#### WHAT THE EXERCISE ASKS:
Filter the lines below, keeping each one that holds "Database".

[Dataset records]
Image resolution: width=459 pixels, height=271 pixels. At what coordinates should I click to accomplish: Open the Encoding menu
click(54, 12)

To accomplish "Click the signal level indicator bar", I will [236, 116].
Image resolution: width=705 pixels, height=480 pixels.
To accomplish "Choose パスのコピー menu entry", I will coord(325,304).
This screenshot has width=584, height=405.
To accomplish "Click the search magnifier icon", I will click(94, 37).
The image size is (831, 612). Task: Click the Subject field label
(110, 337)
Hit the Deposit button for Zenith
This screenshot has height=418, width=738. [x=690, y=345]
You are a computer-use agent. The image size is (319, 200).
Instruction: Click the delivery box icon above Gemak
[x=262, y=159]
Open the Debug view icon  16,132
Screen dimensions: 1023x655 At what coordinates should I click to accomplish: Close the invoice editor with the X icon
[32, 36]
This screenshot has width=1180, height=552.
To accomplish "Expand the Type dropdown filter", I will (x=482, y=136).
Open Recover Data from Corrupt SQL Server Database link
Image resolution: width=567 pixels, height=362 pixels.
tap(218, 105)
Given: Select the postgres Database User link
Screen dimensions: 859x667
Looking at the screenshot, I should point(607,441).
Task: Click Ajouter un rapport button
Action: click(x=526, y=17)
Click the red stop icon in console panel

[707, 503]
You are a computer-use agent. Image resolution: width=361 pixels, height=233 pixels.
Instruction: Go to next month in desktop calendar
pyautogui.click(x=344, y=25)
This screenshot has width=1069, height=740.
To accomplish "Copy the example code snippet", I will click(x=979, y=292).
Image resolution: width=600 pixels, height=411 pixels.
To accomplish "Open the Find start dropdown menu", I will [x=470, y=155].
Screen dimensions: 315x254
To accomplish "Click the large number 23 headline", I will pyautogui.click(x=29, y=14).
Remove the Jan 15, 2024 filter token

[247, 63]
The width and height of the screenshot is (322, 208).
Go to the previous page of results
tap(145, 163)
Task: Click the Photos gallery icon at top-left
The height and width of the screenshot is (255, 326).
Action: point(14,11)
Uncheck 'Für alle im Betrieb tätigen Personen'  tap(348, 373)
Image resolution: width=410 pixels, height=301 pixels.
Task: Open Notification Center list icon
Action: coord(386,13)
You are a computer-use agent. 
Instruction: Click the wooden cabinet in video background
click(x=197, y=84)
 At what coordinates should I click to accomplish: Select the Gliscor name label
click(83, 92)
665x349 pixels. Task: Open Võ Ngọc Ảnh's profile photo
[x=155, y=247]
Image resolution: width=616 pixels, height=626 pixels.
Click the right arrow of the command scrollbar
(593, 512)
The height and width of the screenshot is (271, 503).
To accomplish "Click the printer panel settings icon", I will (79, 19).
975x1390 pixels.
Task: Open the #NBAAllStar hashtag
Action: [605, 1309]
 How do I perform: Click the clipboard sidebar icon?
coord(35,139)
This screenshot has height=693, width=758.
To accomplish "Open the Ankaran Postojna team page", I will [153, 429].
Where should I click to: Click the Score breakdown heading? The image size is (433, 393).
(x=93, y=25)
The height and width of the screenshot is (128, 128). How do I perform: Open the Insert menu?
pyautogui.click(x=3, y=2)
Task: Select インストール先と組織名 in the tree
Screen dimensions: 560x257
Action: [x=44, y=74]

#### REPLY TO THE TASK:
Open Recover Data from Corrupt SQL Server Database link
Given: Select the postgres Database User link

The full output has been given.